Excerpted from this interview on Democracy Now! with Rami Khouri: 
RAMI KHOURI: What’s happening in Syria right now is the most complex, violent proxy war probably in the modern history of the world. You’ve got every possible fighting force and political identity group working against each other inside Syria, including very local groups, national groups in Syria, the government, opposition groups, Islamist fighters, groups like al-Qaeda, regional powers—Iran, Saudi Arabia, Turkey and others; Israel gets involved—and international powers—the U.S. and the Russian. And they’re all in there fighting, directly, with their armies, with their jet planes. It’s quite extraordinary, the free-for-all going on. And then you’ve got Kurdish groups, and you’ve got Turkish groups.

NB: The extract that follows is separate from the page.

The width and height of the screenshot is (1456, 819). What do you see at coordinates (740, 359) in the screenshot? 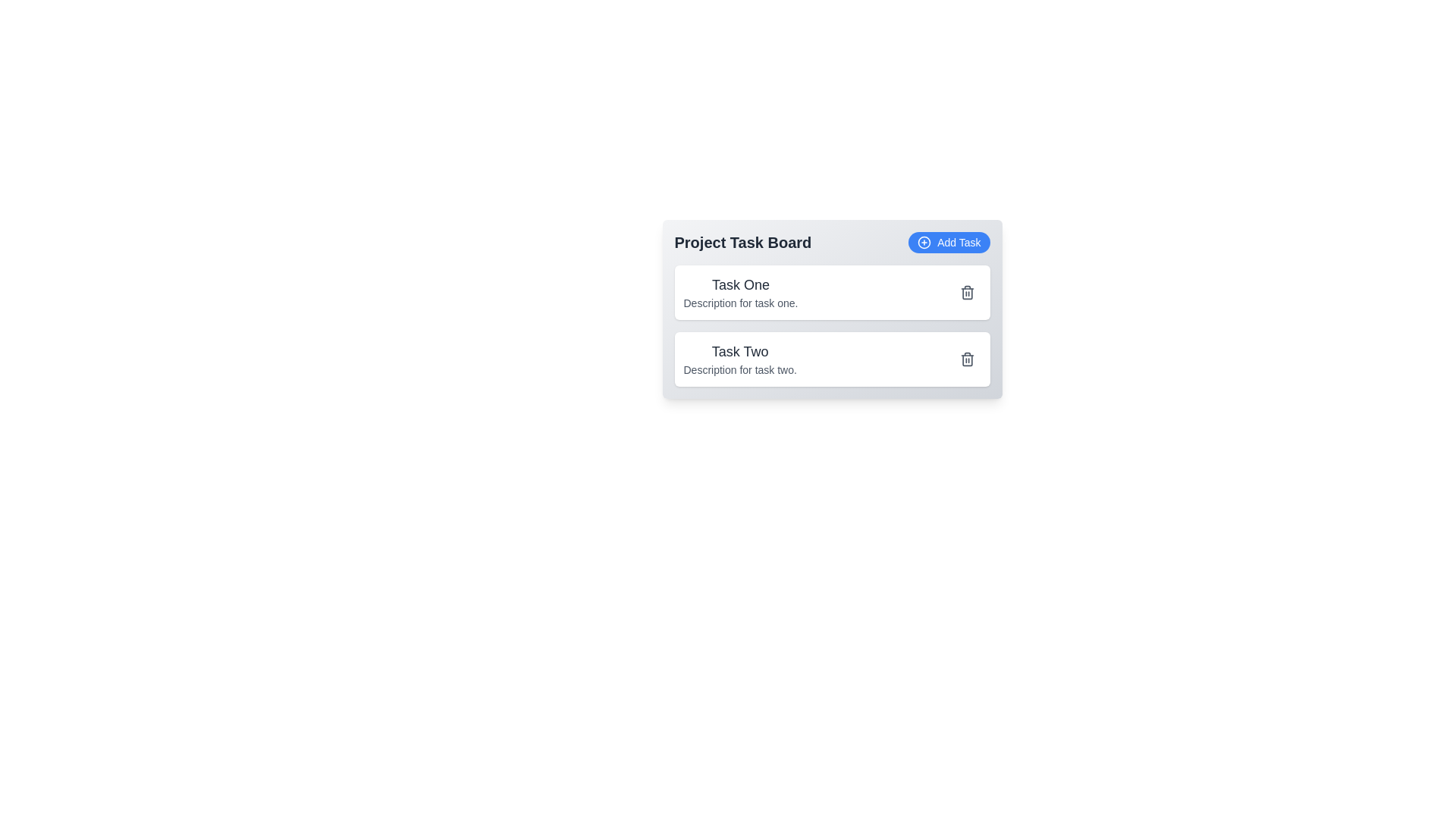
I see `the second task entry labeled with its title and description in the Project Task Board interface` at bounding box center [740, 359].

Now, there’s about 10 different battles going on simultaneously. And this is why it’s so difficult to resolve this.
This is the culmination of the last century of chaos in terms of national self-determination and state-building in the Arab world, from world—the fall of the Ottoman Empire around World War I until now. We’ve had a hundred years of state-building, nationhood and citizenship that have largely not worked very well in most Arab countries. The exception are those few that have a lot of money, like in the Gulf, and therefore could provide for all their citizens’ needs. But even there, we don’t have any kind of genuine participatory self-determination and political accountability. So, we have states that don’t work very well. And Syria and Iraq and Libya and Yemen today—four countries—and Somalia, before them—five Arab countries—are the epitome of states that don’t work very well. Regional powers get involved. Foreign powers get involved. There’s a free-for-all. And we have war. We have cholera. We have refugees. We have terrorism. Every possible bad thing is happening. And Syria is the absolute high watermark of this kind of problem, and it’s not going to be easy to solve.